“Kongsi itu merupakan wujud kebersamaan dan kegotong royongan dari warga,” ujarnya.
Mahyeldi mengapresiasi, semua komponen yang terlibat dalam memberikan dukungan kepada masyarakat sehingga terwujudnya nagari tageh tersebut. Terbentuknya nagari ini tidak luput pula dukungan dari pihak Polsek, Danramil, camat dan lurah setempat serta dukungan dari Kapolresta dan Kapolda.
“Tentunya kita apresiasi hal ini. Sebab, tidak lepas dari dukungan dari Kapolsek, Danramil, camat dan lurah setempat. Kita juga mengapresiasi terhadap Kapolda dan pemerintah provinsi yang hadir pada peninjauan kawasan Nagari Tageh Rumah Gadang ini,” katanya.

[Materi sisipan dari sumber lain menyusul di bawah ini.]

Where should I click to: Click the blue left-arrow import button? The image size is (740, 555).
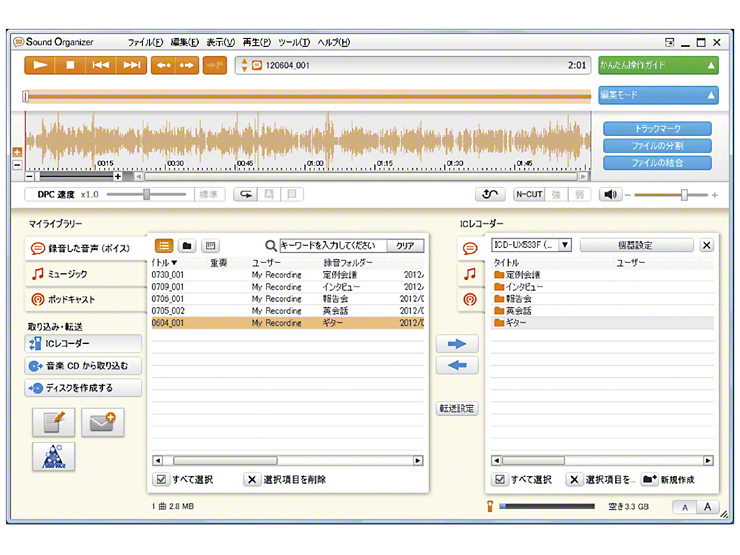[x=457, y=366]
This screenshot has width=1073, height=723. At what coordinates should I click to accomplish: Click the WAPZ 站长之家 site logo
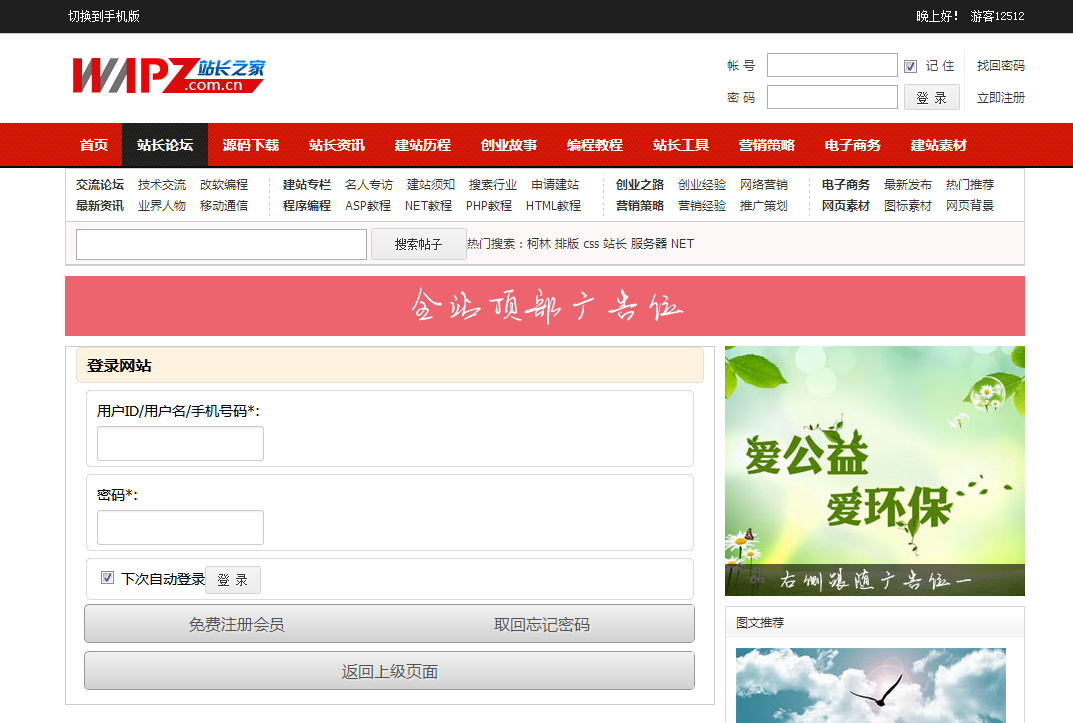click(x=168, y=76)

Dia berharap, Nagari Tageh Rumah Gadang ini menjadi contoh bagi masyarakat di kawasan lainnya, khususnya Kota Padang. Sehingga nanti terwujud kawasan serupa yang diinisiasi dari masyarakatnya.
“Kita berharap akan terwujud kawasan serupa di wilayah lainnya di Kota Padang khususnya dan Sumatera Barat umumnya,” ujarnya.